┌─ Records to use
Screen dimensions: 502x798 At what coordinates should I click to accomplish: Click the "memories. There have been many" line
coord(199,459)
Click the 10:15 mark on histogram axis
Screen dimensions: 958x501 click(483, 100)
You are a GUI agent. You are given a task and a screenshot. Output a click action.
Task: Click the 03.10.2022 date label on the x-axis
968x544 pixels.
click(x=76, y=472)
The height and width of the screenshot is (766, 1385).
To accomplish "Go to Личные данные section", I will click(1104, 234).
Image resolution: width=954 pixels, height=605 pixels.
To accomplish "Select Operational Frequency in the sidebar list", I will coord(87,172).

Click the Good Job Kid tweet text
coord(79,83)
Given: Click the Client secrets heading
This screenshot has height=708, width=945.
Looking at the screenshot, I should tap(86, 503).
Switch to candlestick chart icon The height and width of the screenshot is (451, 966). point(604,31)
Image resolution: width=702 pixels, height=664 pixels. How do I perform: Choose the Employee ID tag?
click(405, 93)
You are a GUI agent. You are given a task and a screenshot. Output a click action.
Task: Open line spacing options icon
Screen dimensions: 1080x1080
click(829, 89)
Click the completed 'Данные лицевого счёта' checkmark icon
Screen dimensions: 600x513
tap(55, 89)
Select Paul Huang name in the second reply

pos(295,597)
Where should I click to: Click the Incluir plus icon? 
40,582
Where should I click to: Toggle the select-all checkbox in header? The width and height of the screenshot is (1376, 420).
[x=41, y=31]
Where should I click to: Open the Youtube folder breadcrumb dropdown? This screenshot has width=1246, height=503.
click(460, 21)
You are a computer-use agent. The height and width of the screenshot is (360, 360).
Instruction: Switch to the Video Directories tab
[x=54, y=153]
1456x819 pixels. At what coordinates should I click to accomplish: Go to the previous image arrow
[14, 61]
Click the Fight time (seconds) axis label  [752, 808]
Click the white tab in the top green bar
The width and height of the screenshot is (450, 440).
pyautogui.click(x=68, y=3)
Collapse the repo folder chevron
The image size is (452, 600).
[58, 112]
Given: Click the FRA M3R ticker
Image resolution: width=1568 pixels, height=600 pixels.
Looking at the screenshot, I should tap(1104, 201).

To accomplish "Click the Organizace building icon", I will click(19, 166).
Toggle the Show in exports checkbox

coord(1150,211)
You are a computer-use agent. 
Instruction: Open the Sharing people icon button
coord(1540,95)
└─
Work instructions:
Set down the lines above as they stand, starting with the first line and ending with the line that contains "Switch to candlestick".

Task result:
Screen dimensions: 502x798 At what coordinates should I click to accomplish: Click the "memories. There have been many" line
coord(199,459)
Click the 10:15 mark on histogram axis
Screen dimensions: 958x501 click(483, 100)
You are a GUI agent. You are given a task and a screenshot. Output a click action.
Task: Click the 03.10.2022 date label on the x-axis
968x544 pixels.
click(x=76, y=472)
The height and width of the screenshot is (766, 1385).
To accomplish "Go to Личные данные section", I will click(1104, 234).
Image resolution: width=954 pixels, height=605 pixels.
To accomplish "Select Operational Frequency in the sidebar list", I will coord(87,172).

Click the Good Job Kid tweet text
coord(79,83)
Given: Click the Client secrets heading
This screenshot has height=708, width=945.
Looking at the screenshot, I should tap(86, 503).
Switch to candlestick chart icon The height and width of the screenshot is (451, 966). point(604,31)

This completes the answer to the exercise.